Here is an example code snippet that demonstrates how to calculate the maximum value of a nested TensorFlow structure:
import tensorflow as tf
Create a nested TensorFlow structure - a list of tensors
nested_structure = [tf.constant([1, 2, 3]), tf.constant([4, 5, 6]), tf.constant([7, 8, 9])]
Use tf.reduce_max to calculate the maximum value of the nested structure along the axis 0
max_value = tf.reduce_max(nested_structure, axis=0)

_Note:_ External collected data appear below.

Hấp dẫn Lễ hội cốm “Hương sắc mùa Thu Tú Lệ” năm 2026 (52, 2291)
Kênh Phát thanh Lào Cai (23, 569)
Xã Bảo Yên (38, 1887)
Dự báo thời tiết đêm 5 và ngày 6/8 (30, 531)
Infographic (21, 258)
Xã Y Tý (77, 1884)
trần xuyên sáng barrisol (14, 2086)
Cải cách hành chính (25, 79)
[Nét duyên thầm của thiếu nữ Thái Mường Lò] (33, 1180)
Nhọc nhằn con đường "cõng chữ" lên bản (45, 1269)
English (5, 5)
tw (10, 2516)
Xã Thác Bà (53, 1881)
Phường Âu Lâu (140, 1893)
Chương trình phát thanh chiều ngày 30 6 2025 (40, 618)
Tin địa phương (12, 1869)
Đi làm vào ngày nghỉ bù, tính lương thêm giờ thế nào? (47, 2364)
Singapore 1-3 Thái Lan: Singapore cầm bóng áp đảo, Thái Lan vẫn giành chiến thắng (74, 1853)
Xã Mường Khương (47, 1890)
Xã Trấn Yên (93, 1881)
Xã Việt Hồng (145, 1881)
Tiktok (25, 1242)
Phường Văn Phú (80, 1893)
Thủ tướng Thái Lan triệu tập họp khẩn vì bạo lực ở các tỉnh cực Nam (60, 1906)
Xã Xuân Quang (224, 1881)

Create a TensorFlow session and run the operation
with tf.Session() as sess: result = sess.run(max_value) print(result)
In this example, we have created a list of TensorFlow tensors and used tf.reduce_max to calculate the maximum value along the axis 0. You can modify the code according to your specific nested TensorFlow structure and requirements.
How to find the argmax of a nested tensorflow structure with tf.argmax?
You can find the argmax of a nested TensorFlow structure by using the tf.nest.map_structure
function to apply tf.argmax
to each element of the structure. Here's an example code snippet that demonstrates this:
import tensorflow as tf
Define a nested TensorFlow structure
nested_structure = { 'a': tf.constant([[1, 2, 3], [4, 5, 6]]), 'b': { 'c': tf.constant([[7, 8, 9], [10, 11, 12]]) } }
Define a function to find the argmax of each element in the structure
def find_argmax(element): return tf.argmax(element, axis=-1)
Use tf.nest.map_structure to find the argmax of each element in the nested structure
argmax_structure = tf.nest.map_structure(find_argmax, nested_structure)
print(argmax_structure)
In this example, the find_argmax
function uses tf.argmax
to find the index of the maximum element along the last axis of a tensor. The tf.nest.map_structure
function then applies this function to each element in the nested structure to find the argmax of each element.